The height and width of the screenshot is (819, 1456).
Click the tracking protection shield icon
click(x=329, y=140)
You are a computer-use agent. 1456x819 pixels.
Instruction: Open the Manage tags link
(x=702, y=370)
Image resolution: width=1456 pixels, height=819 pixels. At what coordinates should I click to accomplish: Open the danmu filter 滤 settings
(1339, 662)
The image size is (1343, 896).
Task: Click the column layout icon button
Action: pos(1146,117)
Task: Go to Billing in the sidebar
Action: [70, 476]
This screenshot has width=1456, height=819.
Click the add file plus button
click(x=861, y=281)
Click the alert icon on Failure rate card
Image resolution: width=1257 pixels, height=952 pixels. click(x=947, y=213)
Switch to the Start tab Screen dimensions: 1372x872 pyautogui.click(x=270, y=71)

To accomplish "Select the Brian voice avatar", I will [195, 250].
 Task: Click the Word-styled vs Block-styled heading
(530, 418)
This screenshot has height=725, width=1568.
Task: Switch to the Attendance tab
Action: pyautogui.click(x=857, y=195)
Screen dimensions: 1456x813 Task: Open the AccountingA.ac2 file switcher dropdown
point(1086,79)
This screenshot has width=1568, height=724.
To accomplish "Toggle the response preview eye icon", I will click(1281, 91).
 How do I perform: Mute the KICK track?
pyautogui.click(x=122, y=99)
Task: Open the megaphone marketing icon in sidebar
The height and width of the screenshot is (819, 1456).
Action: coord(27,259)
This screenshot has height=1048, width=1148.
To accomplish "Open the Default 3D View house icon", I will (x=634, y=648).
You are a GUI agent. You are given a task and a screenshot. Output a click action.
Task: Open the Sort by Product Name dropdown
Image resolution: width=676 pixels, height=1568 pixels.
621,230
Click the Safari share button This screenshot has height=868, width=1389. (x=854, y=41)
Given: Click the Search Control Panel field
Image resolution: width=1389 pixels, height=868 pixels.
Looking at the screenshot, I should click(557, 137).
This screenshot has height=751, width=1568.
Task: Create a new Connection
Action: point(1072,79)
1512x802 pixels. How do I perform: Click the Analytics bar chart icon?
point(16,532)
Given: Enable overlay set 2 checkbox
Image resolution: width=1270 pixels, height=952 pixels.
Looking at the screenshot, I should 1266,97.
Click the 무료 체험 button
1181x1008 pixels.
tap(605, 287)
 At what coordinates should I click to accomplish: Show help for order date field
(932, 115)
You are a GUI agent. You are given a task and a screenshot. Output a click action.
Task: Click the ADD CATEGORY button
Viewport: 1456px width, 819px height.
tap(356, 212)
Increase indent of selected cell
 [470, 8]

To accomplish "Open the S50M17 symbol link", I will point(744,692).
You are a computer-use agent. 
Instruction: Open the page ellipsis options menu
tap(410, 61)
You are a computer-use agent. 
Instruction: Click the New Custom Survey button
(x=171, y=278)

Assignment = All entries are to be repeated exactly and completely.

Result of this task =
The height and width of the screenshot is (819, 1456).
Click the tracking protection shield icon
click(x=329, y=140)
You are a computer-use agent. 1456x819 pixels.
Instruction: Open the Manage tags link
(x=702, y=370)
Image resolution: width=1456 pixels, height=819 pixels. At what coordinates should I click to accomplish: Open the danmu filter 滤 settings
(1339, 662)
The image size is (1343, 896).
Task: Click the column layout icon button
Action: pos(1146,117)
Task: Go to Billing in the sidebar
Action: [70, 476]
This screenshot has width=1456, height=819.
Click the add file plus button
click(x=861, y=281)
Click the alert icon on Failure rate card
Image resolution: width=1257 pixels, height=952 pixels. click(x=947, y=213)
Switch to the Start tab Screen dimensions: 1372x872 pyautogui.click(x=270, y=71)

To accomplish "Select the Brian voice avatar", I will [195, 250].
 Task: Click the Word-styled vs Block-styled heading
(530, 418)
This screenshot has height=725, width=1568.
Task: Switch to the Attendance tab
Action: pyautogui.click(x=857, y=195)
Screen dimensions: 1456x813 Task: Open the AccountingA.ac2 file switcher dropdown
point(1086,79)
This screenshot has width=1568, height=724.
To accomplish "Toggle the response preview eye icon", I will click(1281, 91).
 How do I perform: Mute the KICK track?
pyautogui.click(x=122, y=99)
Task: Open the megaphone marketing icon in sidebar
The height and width of the screenshot is (819, 1456).
Action: coord(27,259)
This screenshot has height=1048, width=1148.
To accomplish "Open the Default 3D View house icon", I will (x=634, y=648).
You are a GUI agent. You are given a task and a screenshot. Output a click action.
Task: Open the Sort by Product Name dropdown
Image resolution: width=676 pixels, height=1568 pixels.
621,230
Click the Safari share button This screenshot has height=868, width=1389. (x=854, y=41)
Given: Click the Search Control Panel field
Image resolution: width=1389 pixels, height=868 pixels.
Looking at the screenshot, I should click(557, 137).
This screenshot has height=751, width=1568.
Task: Create a new Connection
Action: point(1072,79)
1512x802 pixels. How do I perform: Click the Analytics bar chart icon?
point(16,532)
Given: Enable overlay set 2 checkbox
Image resolution: width=1270 pixels, height=952 pixels.
Looking at the screenshot, I should 1266,97.
Click the 무료 체험 button
1181x1008 pixels.
tap(605, 287)
 At what coordinates should I click to accomplish: Show help for order date field
(932, 115)
You are a GUI agent. You are given a task and a screenshot. Output a click action.
Task: Click the ADD CATEGORY button
Viewport: 1456px width, 819px height.
tap(356, 212)
Increase indent of selected cell
 [470, 8]

To accomplish "Open the S50M17 symbol link", I will point(744,692).
You are a computer-use agent. 
Instruction: Open the page ellipsis options menu
tap(410, 61)
You are a computer-use agent. 
Instruction: Click the New Custom Survey button
(x=171, y=278)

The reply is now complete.